• Records:
+ + + + + + +

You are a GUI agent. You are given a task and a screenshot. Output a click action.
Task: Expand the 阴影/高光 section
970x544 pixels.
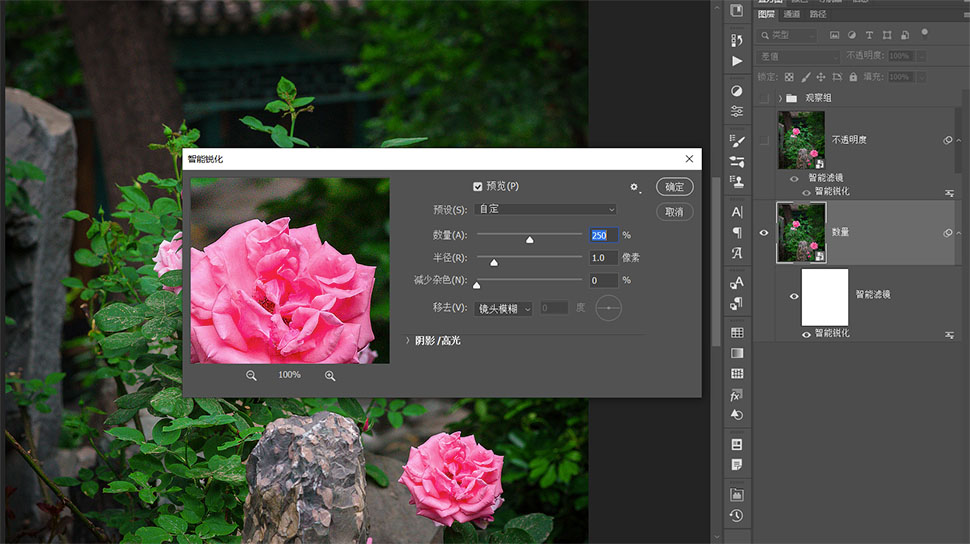pos(408,341)
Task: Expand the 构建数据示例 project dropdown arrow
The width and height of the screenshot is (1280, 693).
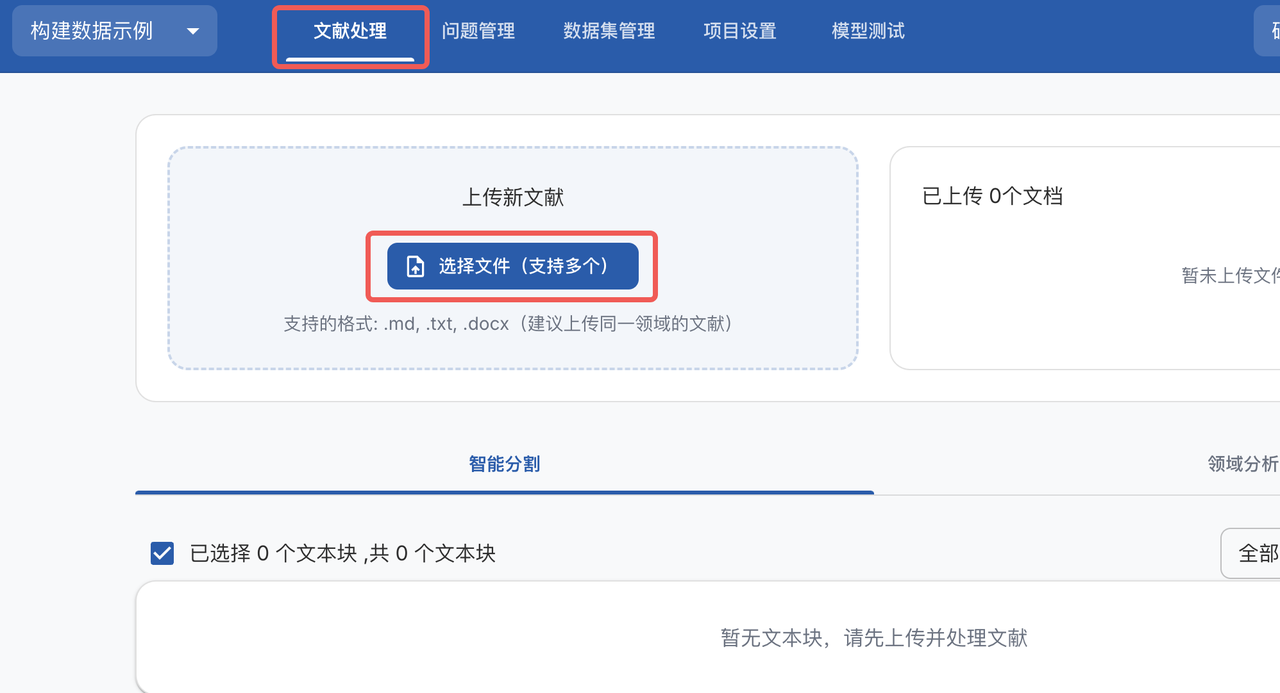Action: (x=193, y=31)
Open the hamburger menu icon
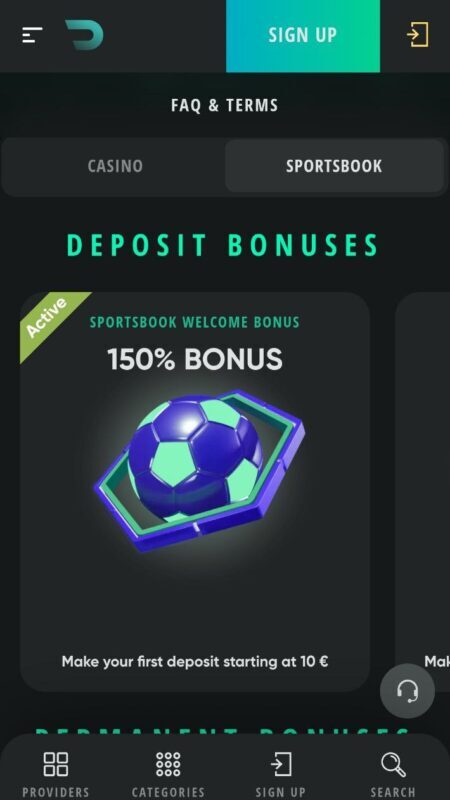The height and width of the screenshot is (800, 450). click(32, 35)
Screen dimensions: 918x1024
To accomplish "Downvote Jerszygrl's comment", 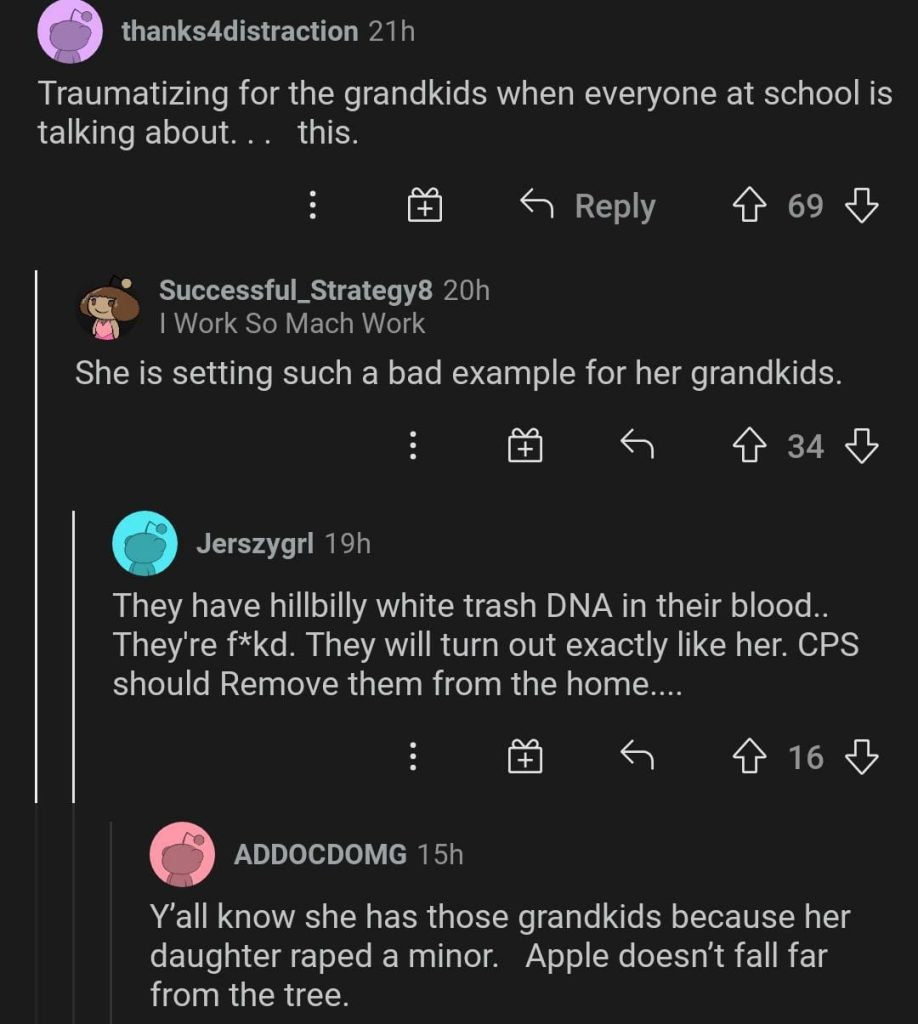I will click(861, 758).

+ + + + + + +

• What you will do: All lines with the word "Expand" need to be copied from the data above.

• Expected answer:
Task: Expand the 阴影/高光 section
Task: Expand the 构建数据示例 project dropdown arrow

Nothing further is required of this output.